┌────────

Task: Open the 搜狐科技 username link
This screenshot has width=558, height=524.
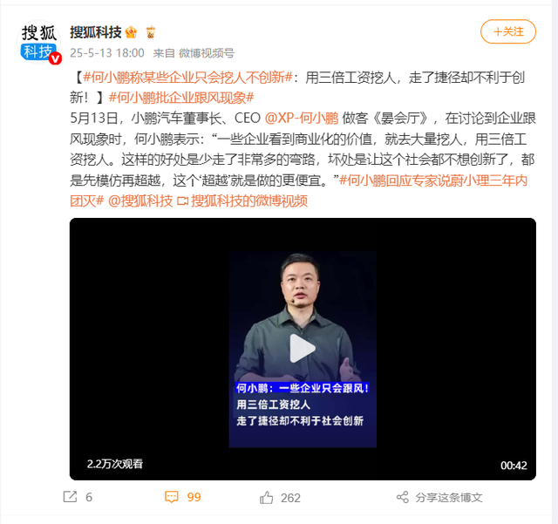Action: pyautogui.click(x=96, y=32)
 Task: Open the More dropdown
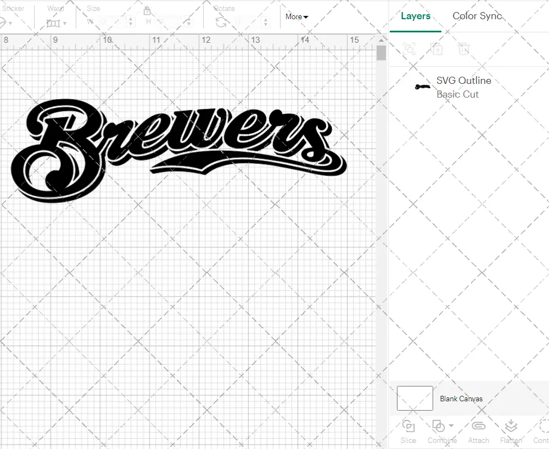(296, 16)
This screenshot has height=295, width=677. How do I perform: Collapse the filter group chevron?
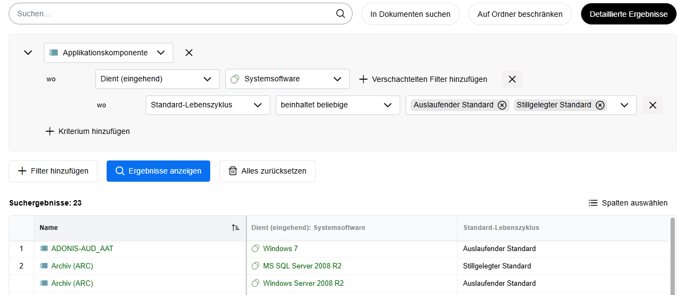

└────────

### Exercise
Each line from the one that holds "This screenshot has width=558, height=524." through the end of the entries must be returned exactly, while any pictures stay out.

### Output for this exercise
This screenshot has width=558, height=524.
Action: pyautogui.click(x=96, y=32)
 Task: Open the More dropdown
(296, 16)
This screenshot has height=295, width=677. How do I perform: Collapse the filter group chevron?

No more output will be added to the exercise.